### YOUR GOAL
Convert the entries below into a numbered list, omitting any blank lines. Leave the pictures out of your answer.

(Entries for locating described items)
++++++++++++++++++++
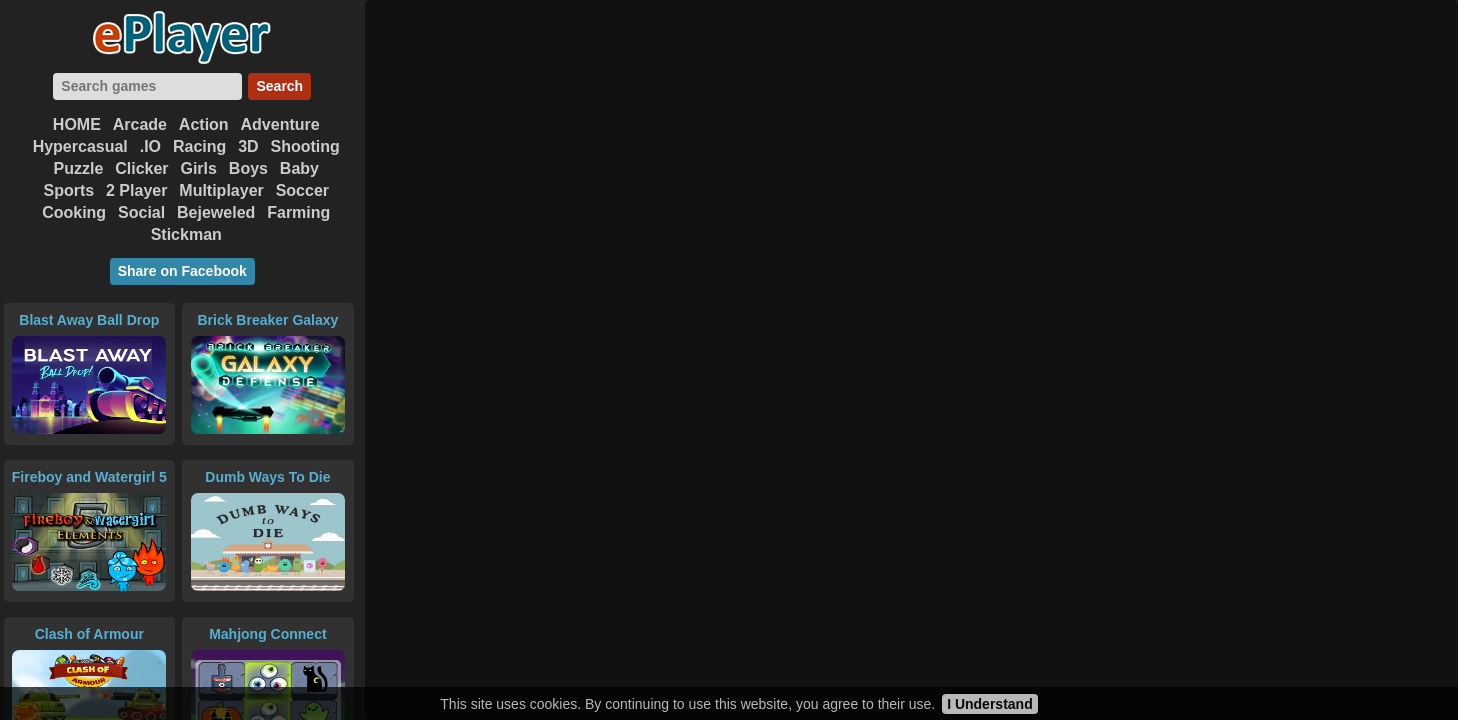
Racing (199, 146)
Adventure (280, 124)
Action (204, 124)
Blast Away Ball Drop (89, 320)
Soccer (302, 190)
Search (279, 86)
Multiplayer (221, 190)
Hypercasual (80, 146)
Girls (198, 168)
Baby (299, 168)
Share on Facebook (182, 271)
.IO (150, 146)
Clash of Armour (89, 634)
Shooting (305, 146)
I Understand (990, 704)
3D (248, 146)
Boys (248, 168)
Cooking (74, 212)
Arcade (140, 124)
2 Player (136, 190)
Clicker (141, 168)
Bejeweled (216, 212)
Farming (298, 212)
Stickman (186, 234)
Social (141, 212)
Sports (68, 190)
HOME (77, 124)
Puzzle (79, 168)
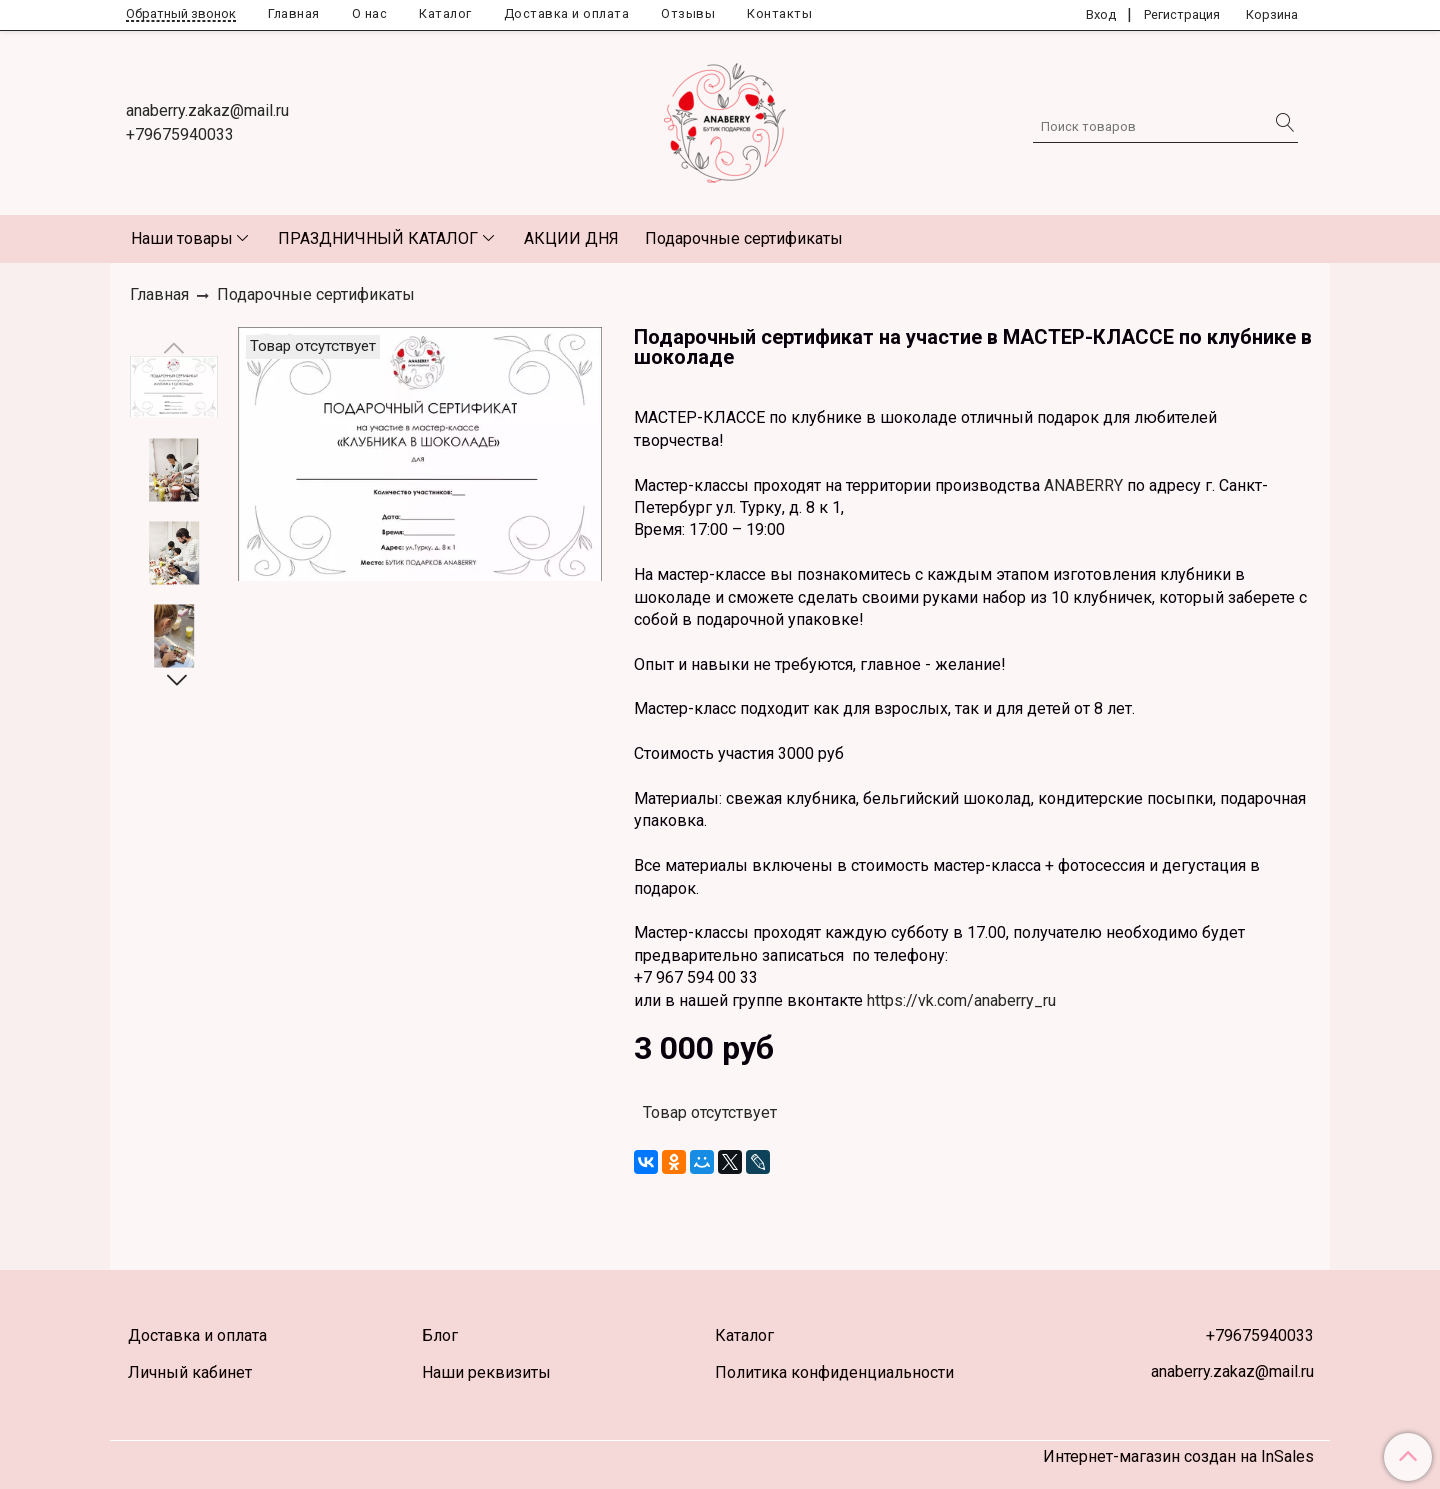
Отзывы (688, 13)
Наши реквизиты (486, 1372)
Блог (440, 1335)
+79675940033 (180, 134)
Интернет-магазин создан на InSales (1178, 1457)
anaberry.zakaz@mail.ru (207, 110)
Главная (294, 13)
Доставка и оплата (567, 13)
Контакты (779, 13)
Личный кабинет (190, 1372)
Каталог (445, 13)
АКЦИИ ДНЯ (571, 238)
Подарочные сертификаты (744, 238)
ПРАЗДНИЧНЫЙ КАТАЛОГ (378, 238)
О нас (370, 13)
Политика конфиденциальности (834, 1372)
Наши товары (182, 238)
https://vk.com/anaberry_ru (961, 1000)
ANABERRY (1081, 485)
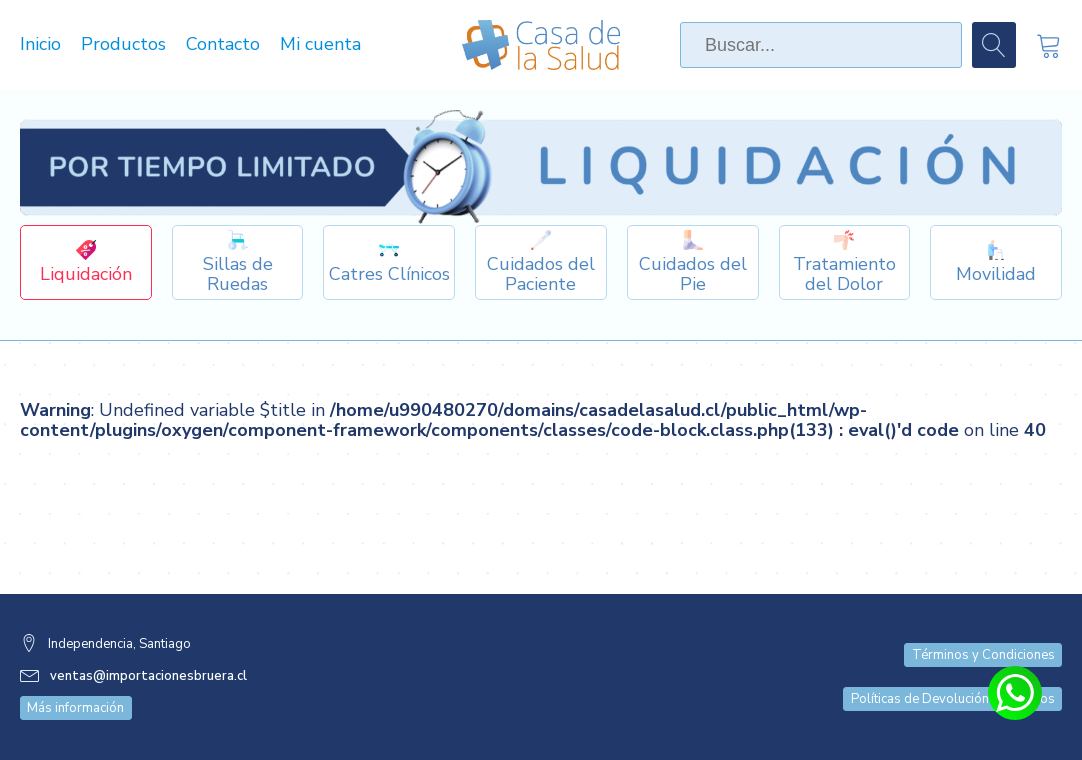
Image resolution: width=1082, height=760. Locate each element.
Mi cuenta (320, 45)
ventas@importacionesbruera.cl (148, 676)
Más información (75, 708)
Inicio (40, 45)
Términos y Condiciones (983, 655)
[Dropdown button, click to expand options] (238, 262)
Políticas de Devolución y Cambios (953, 699)
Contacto (223, 45)
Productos (123, 45)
++++++++++++++++++++
### WORKED SOLUTION
1. Racing (199, 146)
2. Adventure (280, 124)
3. Action (204, 124)
4. Blast Away Ball Drop (89, 320)
5. Soccer (302, 190)
6. Search (279, 86)
7. Multiplayer (221, 190)
8. Hypercasual (80, 146)
9. Girls (198, 168)
10. Baby (299, 168)
11. Share on Facebook (182, 271)
12. .IO (150, 146)
13. Clash of Armour (89, 634)
14. Shooting (305, 146)
15. I Understand (990, 704)
16. 3D (248, 146)
17. Boys (248, 168)
18. Cooking (74, 212)
19. Arcade (140, 124)
20. 2 Player (136, 190)
21. Clicker (141, 168)
22. Bejeweled (216, 212)
23. Farming (298, 212)
24. Stickman (186, 234)
25. Social (141, 212)
26. Sports (68, 190)
27. HOME (77, 124)
28. Puzzle (79, 168)
29. Отзывы (688, 13)
30. Наши реквизиты (486, 1372)
31. Блог (440, 1335)
32. +79675940033 (180, 134)
33. Интернет-магазин создан на InSales (1178, 1457)
34. anaberry.zakaz@mail.ru (207, 110)
35. Главная (294, 13)
36. Доставка и оплата (567, 13)
37. Контакты (779, 13)
38. Личный кабинет (190, 1372)
39. Каталог (445, 13)
40. АКЦИИ ДНЯ (571, 238)
41. Подарочные сертификаты (744, 238)
42. ПРАЗДНИЧНЫЙ КАТАЛОГ (378, 238)
43. О нас (370, 13)
44. Политика конфиденциальности (834, 1372)
45. Наши товары (182, 238)
46. https://vk.com/anaberry_ru (961, 1000)
47. ANABERRY (1081, 485)
48. Image resolution: width=1082, height=760. Locate each element.
49. Mi cuenta (320, 45)
50. ventas@importacionesbruera.cl (148, 676)
51. Más información (75, 708)
52. Inicio (40, 45)
53. Términos y Condiciones (983, 655)
54. [Dropdown button, click to expand options] (238, 262)
55. Políticas de Devolución y Cambios (953, 699)
56. Contacto (223, 45)
57. Productos (123, 45)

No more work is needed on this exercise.